Mit 55 Staaten, einer Gesamtbevölkerung von etwa einer Milliarde Einwohner und einer Oberfläche von mehr als 30 Millionen Km2 wäre die EU der drittgrößte Kontinent (ex aequo mit Afrika), gleich hinter Asien (44,5 Millionen Km2) und Nord- und Südamerika zusammen (41 Millionen Km2). Das ergibt ein gewaltiges Machtpotenzial. Aber diese Perspektive scheint heute nicht sehr realistisch, zumal sie erst mit dem Beitritt der Türkei, Russlands und des Südufers des Mittelmeers an Bedeutung gewinnen würde.
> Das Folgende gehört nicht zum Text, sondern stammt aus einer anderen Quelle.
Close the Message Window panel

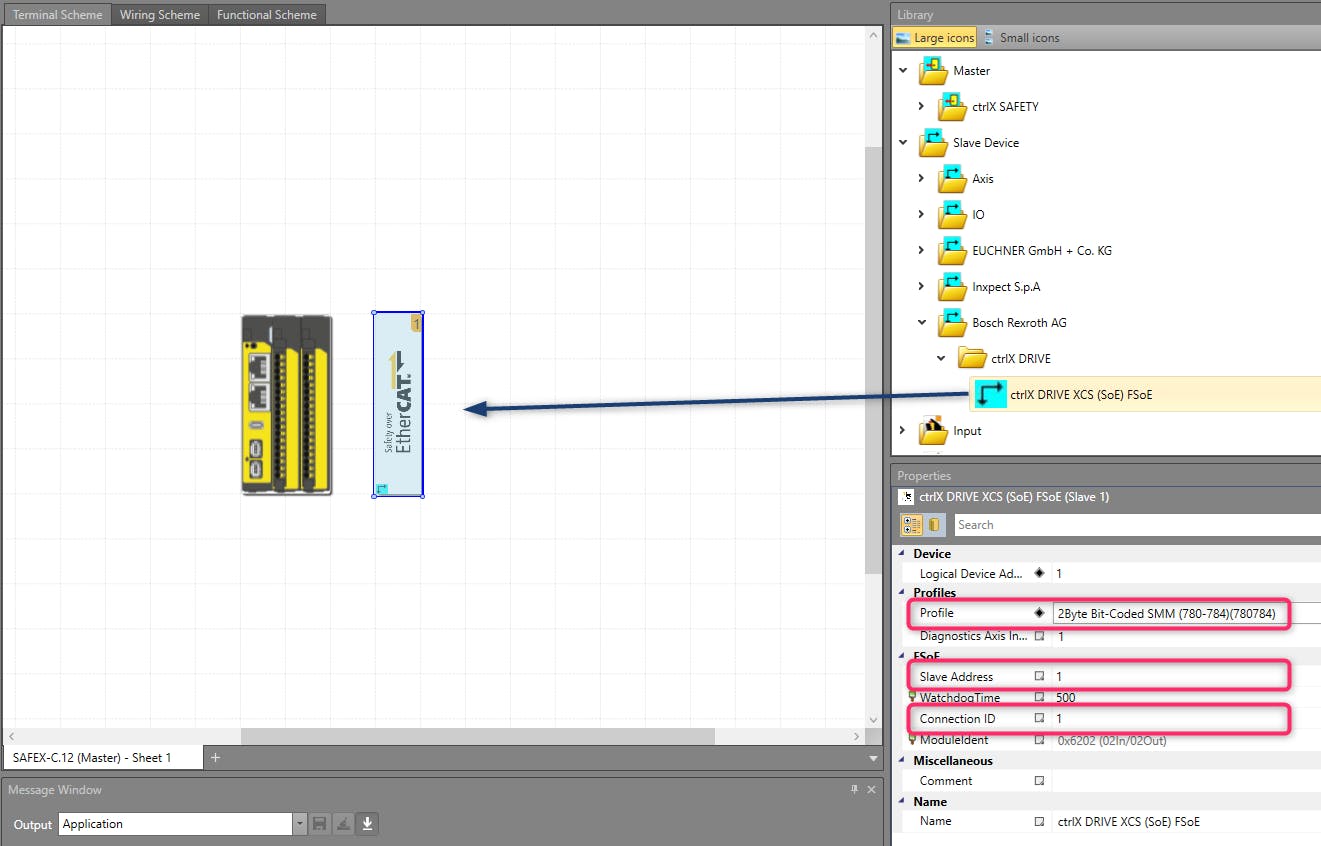pos(871,790)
Abgesehen von der Türkei haben diese Letzten entweder keinen Integrationsehrgeiz (Russland) manifestiert, oder sie sind nicht in der Lage, die derzeitigen Beitrittskrieterien zu erfüllen (Nordafrika und Naher Osten). Um diese Gesamtheit zu verwalten, müsste sich die EU einiges einfallen lassen und ein Riesenheer von Beamten einsetzen. Aber selbst eine gute Verwaltung bedeutet nicht, dass die Bevölkerungen dieser Gesamtheit nach einer solchen Zukunft streben. Schließlich ist es wohl ein Zufall, dass man feststellen kann, dass das einzige einigermaßen gemeinsame Kriterium all dieser Länder in der weißen Rasse besteht. Eine geopolitische Zielsetzung der EU?